Thanksgiving Dinner: Keep Your Friends Close, but Your Enemies Closer

November 24, 2016

Thanksgiving dinner is not the time to dismiss Trump voters from the family.  Now more than ever, we need to listen and learn from them while strategizing our comeback. In one of my favorite movies, the “Godfather II,” Michael Corleone famously quipped, “Keep your friends close, but your enemies closer.”  My late mother, Doris K, also thought this was pretty good advice! While our relatives and colleagues are not our enemies, in the case of Trump, they are supporting a man who’s determined to destroy values and principles we hold dearly. 

That’s why for many liberals, myself included, the election of Donald Trump is a bridge too far.  We’ve struggled to understand how a man who ran such a divisive campaign could get elected to the highest office in the land.  We wondered how our friends and family members who voted for Trump could over look so many glaring flaws.  How was it okay with them that he proposed banning an entire group of people who practice a certain religion from entering the country?  Did they not hear the reports of how he defrauded people out of their money at his so-called university, or how he cheated contractors out of money owed to them?  Did they not see the tape in which he boasted of grabbing women’s genitals? 

As I struggled with these questions and more, it suddenly dawned on me that it was only four years ago that the shoe was on the other foot. That while I was rejoicing in the re-election of President Obama, my friends and colleagues who voted for Mitt Romney were behaving like people who’d been hit with a flash grenade, walking around dazed and bewildered.   Four years ago, I knew why my Republican friends and colleagues were so confused. They had consumed only Fox News and bogus Fox News Polls, and lived in an echo chamber that reverberated Rush Limbaugh and Sean Hannity all day long.

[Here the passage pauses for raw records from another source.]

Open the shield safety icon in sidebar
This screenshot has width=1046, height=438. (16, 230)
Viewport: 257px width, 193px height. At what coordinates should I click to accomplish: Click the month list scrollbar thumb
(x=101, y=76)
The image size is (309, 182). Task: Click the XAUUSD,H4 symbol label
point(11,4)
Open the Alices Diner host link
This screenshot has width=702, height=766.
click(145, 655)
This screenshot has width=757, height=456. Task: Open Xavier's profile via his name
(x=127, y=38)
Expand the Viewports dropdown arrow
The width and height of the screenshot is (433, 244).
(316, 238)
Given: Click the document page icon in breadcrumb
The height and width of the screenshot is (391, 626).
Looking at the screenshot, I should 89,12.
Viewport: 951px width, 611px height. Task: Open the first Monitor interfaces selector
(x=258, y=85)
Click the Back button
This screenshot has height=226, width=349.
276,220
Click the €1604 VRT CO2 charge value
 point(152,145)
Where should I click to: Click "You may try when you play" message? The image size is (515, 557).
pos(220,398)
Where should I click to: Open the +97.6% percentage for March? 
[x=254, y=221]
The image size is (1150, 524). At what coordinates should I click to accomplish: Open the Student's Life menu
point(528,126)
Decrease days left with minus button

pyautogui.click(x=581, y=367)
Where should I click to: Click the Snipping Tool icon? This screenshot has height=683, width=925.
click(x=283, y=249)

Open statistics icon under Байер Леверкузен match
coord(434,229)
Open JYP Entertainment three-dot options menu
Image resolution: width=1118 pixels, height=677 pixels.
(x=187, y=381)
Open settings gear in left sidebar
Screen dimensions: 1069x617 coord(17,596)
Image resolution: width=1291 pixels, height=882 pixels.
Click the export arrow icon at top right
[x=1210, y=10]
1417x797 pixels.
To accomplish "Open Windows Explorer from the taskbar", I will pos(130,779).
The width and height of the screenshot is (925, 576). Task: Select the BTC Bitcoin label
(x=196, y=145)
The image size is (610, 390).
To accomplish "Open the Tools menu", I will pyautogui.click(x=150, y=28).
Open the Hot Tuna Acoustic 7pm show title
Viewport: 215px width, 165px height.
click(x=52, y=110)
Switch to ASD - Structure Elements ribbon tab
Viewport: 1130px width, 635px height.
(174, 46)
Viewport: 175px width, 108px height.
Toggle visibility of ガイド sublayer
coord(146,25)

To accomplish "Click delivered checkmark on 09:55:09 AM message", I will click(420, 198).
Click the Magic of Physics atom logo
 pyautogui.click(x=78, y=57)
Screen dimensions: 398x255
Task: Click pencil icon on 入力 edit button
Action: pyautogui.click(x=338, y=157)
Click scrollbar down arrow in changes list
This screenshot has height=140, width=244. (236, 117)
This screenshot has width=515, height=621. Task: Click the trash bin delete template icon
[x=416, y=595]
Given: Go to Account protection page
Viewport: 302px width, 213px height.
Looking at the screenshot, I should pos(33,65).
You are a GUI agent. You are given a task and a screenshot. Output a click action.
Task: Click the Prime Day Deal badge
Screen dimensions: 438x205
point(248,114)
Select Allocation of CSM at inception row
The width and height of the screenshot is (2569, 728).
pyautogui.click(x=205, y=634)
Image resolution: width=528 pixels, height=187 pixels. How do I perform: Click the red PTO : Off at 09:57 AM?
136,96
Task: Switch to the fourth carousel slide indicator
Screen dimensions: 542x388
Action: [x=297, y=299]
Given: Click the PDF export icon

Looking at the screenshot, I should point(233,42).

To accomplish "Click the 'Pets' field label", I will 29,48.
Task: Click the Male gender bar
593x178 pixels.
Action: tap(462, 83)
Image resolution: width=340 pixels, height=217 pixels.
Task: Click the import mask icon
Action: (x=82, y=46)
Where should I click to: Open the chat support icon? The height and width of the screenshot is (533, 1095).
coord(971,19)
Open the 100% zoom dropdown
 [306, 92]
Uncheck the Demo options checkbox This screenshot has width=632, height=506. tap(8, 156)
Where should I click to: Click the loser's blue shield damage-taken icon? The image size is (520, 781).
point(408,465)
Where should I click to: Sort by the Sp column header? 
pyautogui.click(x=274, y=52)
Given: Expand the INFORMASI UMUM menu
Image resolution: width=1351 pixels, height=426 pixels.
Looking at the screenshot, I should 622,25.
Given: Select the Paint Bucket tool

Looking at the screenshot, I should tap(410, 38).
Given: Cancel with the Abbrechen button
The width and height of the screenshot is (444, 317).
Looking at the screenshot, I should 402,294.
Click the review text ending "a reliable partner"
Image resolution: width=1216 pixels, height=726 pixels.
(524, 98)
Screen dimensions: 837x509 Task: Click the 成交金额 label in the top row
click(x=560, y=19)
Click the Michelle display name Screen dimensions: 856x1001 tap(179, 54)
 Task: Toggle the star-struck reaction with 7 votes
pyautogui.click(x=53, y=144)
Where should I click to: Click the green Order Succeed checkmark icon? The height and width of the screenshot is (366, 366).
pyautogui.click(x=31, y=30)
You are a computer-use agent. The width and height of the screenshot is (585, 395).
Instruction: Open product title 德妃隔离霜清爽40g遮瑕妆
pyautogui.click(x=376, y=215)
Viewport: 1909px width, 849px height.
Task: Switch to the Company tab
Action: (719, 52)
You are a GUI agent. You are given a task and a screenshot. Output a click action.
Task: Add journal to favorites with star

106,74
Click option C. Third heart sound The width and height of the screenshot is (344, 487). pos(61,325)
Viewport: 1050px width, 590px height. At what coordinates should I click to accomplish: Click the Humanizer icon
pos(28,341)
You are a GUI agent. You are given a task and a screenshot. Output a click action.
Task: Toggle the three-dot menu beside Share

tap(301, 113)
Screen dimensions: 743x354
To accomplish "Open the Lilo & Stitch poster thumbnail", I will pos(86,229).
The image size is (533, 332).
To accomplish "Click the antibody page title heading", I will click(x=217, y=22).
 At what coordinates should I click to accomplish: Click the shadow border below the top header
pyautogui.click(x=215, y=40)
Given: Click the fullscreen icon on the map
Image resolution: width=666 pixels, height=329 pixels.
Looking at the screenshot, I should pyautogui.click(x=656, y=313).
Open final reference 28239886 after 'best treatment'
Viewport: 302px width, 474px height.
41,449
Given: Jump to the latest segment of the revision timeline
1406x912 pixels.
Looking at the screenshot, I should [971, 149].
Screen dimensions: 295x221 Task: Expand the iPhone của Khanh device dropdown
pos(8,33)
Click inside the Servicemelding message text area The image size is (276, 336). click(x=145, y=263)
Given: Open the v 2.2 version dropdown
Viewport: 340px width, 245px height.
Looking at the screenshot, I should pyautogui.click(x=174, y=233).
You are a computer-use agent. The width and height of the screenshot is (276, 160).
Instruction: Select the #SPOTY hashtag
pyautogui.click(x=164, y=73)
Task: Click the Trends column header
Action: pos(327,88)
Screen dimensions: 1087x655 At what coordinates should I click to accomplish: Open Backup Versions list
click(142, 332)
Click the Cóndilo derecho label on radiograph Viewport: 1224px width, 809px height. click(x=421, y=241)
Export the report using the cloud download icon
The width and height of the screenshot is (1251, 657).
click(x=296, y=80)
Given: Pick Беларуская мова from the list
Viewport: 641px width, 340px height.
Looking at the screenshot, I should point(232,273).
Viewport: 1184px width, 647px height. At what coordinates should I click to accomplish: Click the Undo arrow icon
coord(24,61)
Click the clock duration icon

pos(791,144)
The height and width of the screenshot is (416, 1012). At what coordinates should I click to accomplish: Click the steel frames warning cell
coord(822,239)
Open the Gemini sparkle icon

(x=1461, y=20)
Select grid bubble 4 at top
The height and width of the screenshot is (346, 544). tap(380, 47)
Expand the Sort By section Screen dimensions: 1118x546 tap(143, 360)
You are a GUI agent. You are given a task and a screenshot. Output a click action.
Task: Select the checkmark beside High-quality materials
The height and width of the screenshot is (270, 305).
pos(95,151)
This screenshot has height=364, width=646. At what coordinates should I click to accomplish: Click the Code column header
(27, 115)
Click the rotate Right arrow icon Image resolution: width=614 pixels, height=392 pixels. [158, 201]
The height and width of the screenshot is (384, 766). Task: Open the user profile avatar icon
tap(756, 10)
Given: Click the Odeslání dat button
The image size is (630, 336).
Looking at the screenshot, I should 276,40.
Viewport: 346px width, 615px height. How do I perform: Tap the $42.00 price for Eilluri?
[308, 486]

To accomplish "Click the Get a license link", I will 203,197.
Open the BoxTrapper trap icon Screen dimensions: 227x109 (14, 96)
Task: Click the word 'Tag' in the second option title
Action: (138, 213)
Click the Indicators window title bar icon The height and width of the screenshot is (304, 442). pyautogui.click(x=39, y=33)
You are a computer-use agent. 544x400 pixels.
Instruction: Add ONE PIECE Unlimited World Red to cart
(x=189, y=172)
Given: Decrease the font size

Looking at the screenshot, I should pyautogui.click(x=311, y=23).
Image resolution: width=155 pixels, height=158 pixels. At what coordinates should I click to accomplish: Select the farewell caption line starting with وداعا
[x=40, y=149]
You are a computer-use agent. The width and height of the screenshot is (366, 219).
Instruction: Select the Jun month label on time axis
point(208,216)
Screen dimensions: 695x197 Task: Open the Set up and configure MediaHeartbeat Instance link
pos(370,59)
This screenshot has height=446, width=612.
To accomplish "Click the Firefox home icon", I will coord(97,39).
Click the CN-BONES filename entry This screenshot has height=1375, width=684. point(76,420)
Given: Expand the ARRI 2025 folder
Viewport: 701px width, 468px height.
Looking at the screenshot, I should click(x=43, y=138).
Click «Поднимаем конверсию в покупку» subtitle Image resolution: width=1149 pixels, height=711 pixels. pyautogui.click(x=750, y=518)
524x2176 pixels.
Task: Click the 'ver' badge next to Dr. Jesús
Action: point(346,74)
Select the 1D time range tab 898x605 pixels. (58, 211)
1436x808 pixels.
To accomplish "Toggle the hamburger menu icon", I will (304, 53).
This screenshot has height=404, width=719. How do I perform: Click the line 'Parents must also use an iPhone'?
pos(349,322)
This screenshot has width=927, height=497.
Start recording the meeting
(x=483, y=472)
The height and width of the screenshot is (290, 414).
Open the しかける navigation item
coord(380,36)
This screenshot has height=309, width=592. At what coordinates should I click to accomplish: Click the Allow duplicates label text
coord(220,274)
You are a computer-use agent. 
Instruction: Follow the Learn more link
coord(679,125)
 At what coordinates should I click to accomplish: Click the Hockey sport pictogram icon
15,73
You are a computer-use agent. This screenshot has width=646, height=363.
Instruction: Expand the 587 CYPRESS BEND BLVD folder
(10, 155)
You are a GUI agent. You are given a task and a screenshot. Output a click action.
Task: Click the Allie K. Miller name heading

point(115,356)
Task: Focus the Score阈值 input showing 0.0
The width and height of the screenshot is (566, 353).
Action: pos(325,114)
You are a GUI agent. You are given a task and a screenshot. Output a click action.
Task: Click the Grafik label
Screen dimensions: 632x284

Now, it was time for me to accept the truth that I had made the same mistake–that I and many of my progressive friends had become what conservatives call liberal elites—we consumed the polls and news reports of our liberal-leaning news channels and pundits! I didn’t want to believe what my friends and family members who lived in places other than New York, Los Angeles and Chicago were telling me about the sentiments of their coworkers and neighbors. And after all, I too, was a part of the liberal voices spewing my opinions on cable and network news as both an unofficial Clinton surrogate and a commentator. So, although I was aware of conservative points of view, reading National Review and World Net Daily was not at the top of my list.

Things are different now. The results are in. I did the math. Clinton won the popular vote but that’s not enough to win the White House. It’s clearer than ever to me that if Democrats are to regain power, we must better understand the voters who turned their backs on the party and voted Trump.

This means instead of dismissing their opinions as uniformed, we need to listen to them and try to understand their complaints and grievances; instead of uninviting friends and relatives (or getting ourselves uninvited) from Thanksgiving dinner, we need to talk more to people who hold opposing views.  We need to read what they read, watch they watch and even if we still disagree with 99 percent of it, at least we’ll better understand the emotions and reasoning behind their decisions.  On this Thanksgiving, we need to break bread with our family and friends who voted for Trump. We should consider it an intel mission. We are collecting valuable information that we can later use as we formulate our strategy for winning in 2018 and 2020. And don’t fret, the Democrats will be back–bigger, stronger and strategically poised to uphold the values and principles that already make America great.

And for the Democrats who voted for Trump, consider Michael Corleone’s warning about disloyalty: “Don’t ever take sides with anyone against the family again.”  To keep the dinner conversation interesting, don’t hesitate to remind your Trump supporters–guests– about what happened to poor Fredo when he ignored that advice.